One of the main optimization techniques used with open-source DNNs is identifying identical or similar computations and reusing them to eliminate redundancy. Alas, as mentioned above most of these optimizations have already been implemented in the original code and most of the remaining ones are prone to the performance/accuracy tradeoff.

To break free of this inescapable trade off, Brodmann17 has designed a maverick DNN from scratch, without relying on an available open-source as a starting point.

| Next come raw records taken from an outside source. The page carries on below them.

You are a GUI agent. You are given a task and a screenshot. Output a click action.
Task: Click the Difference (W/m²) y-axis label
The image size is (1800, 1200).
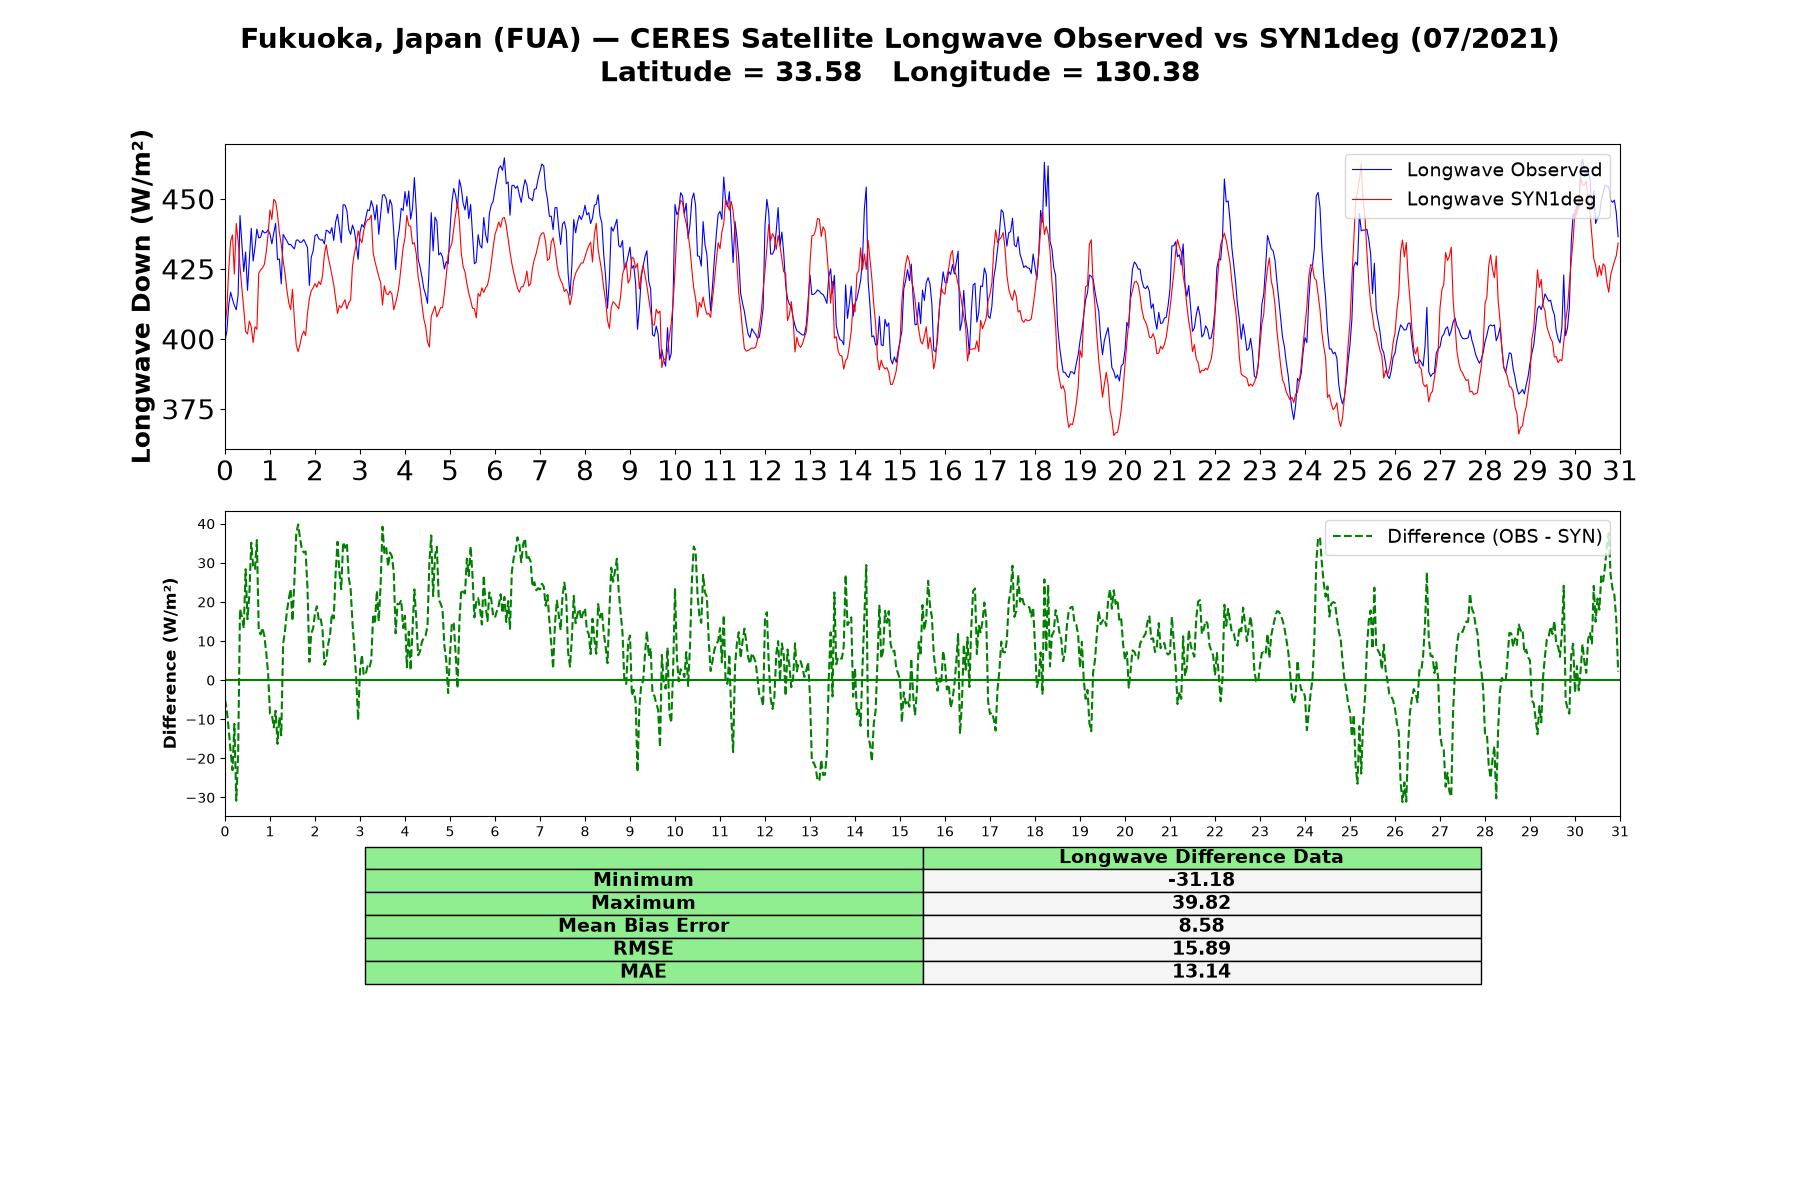pyautogui.click(x=170, y=663)
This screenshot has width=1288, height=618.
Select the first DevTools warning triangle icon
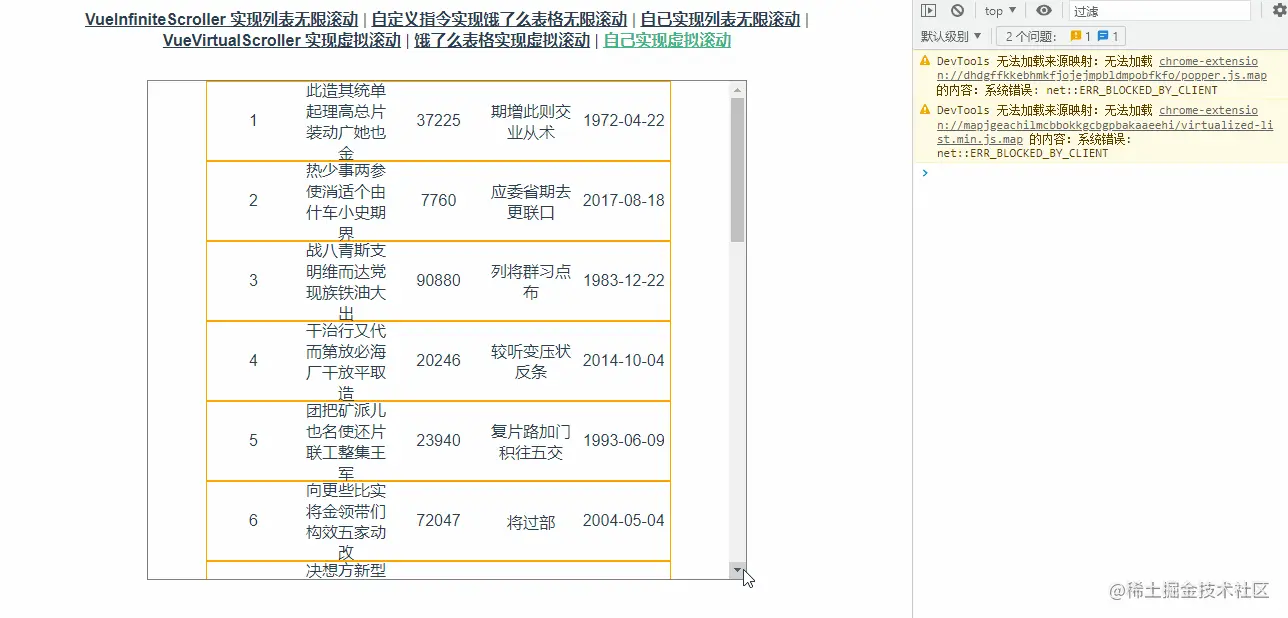[923, 61]
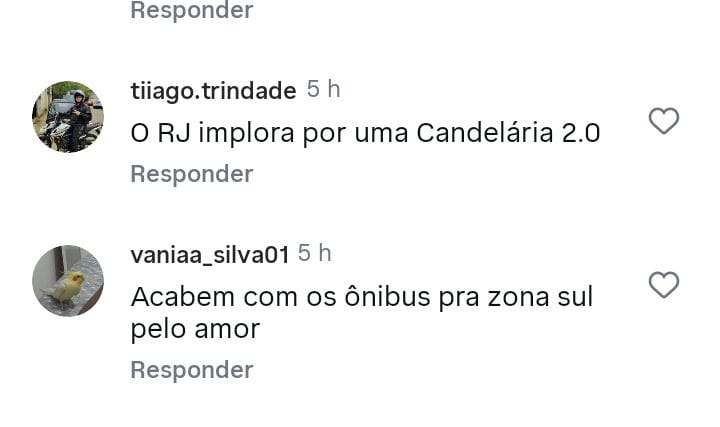Open tiiago.trindade's motorcycle profile picture

click(68, 117)
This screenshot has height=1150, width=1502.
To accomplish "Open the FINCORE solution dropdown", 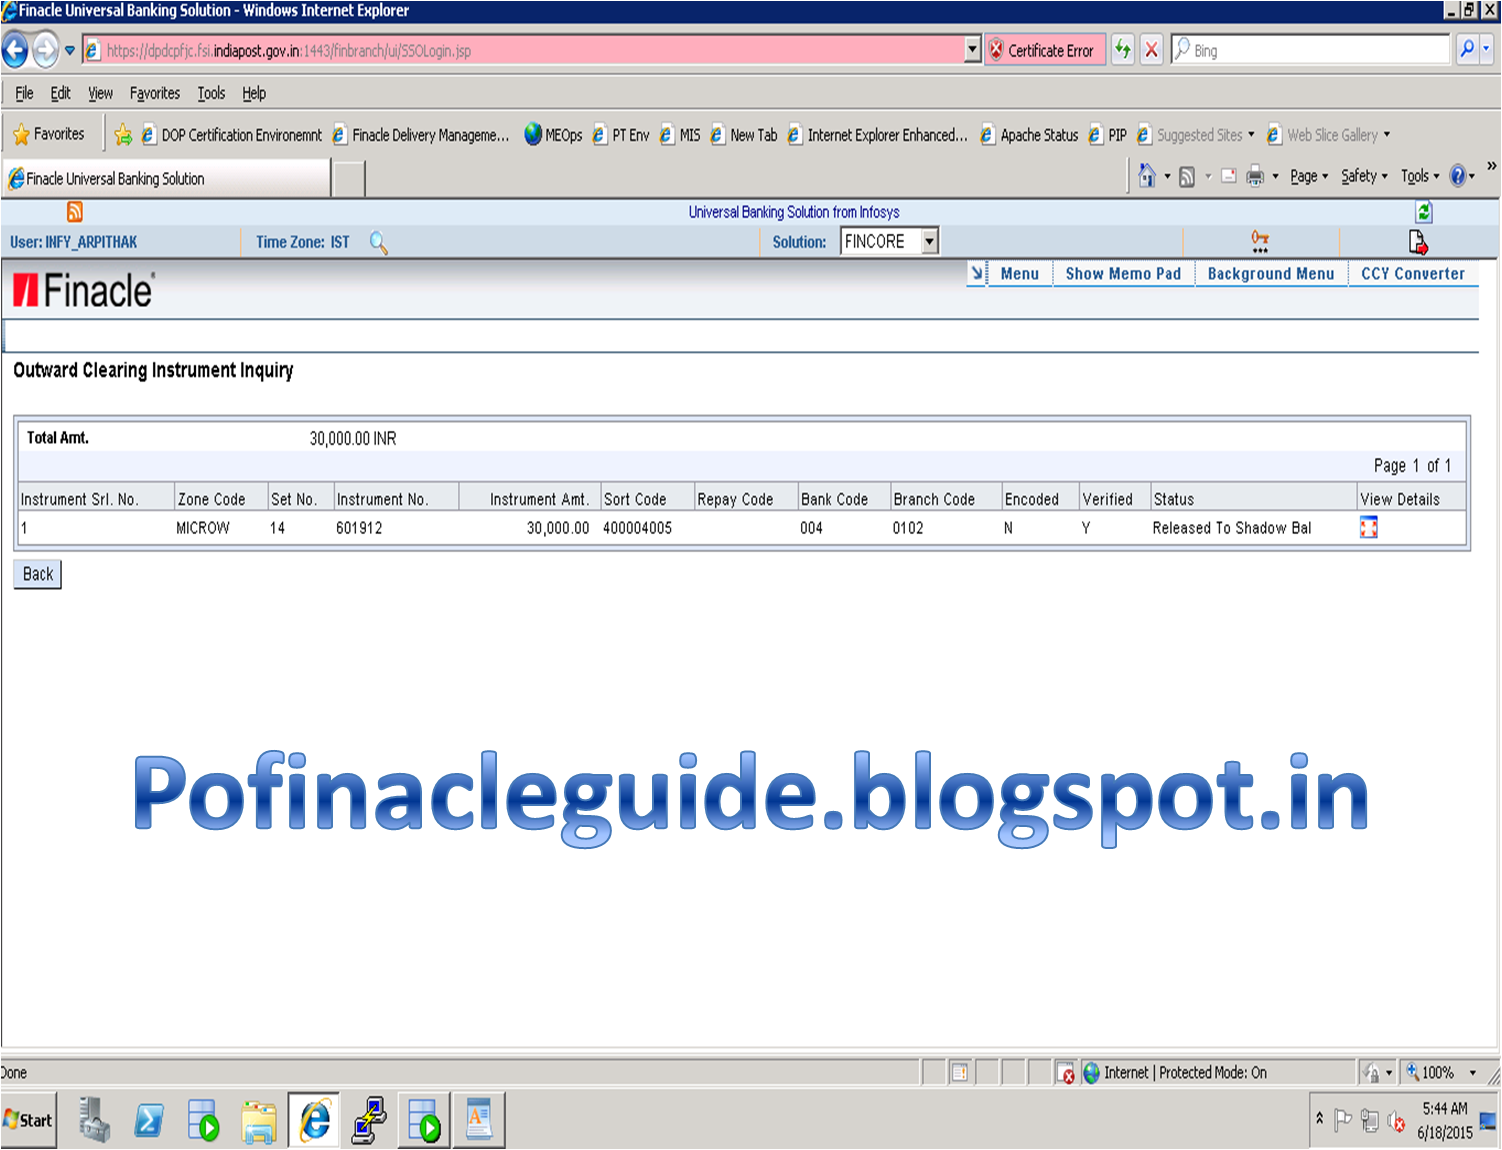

Instead of starting from a network with lots of redundancies and optimizing it, the new patented technology has no redundancy to begin with, as computation reuse was baked into it from square one. As a result, while DNN optimization is prone to accuracy degradation, the Brodmann17 DNN already has optimal performance and accuracy by design. It is important to note though that this innovative approach is not yet another mere optimization method that might sacrifice detection quality for performance; It is rather a solution that has been designed from the ground up to provide ultimate accuracy at a fraction of the compute power.

DNN optimization on the left is prone to accuracy degradation, while the Brodmann17 DNN on the right already has optimal performance and accuracy by design

This pioneering solution has been engineered so that DNN weights and calculations are constantly shared and reused. The unique design leads to a smaller model size as depicted above, thus requiring a lot less computation and memory than any other neural network. The Brodmann17 algorithm can therefore run on any embedded platform without needing massive or expensive hardware, and can extract a lot more AI performance out of any given processor. This enables a plethora of new use cases, like ADAS systems and autonomous cars that can now benefit from more accurate, slim and power-efficient solutions, as well as IoT edge devices that can now add computer vision to the feature list using their existing chipset.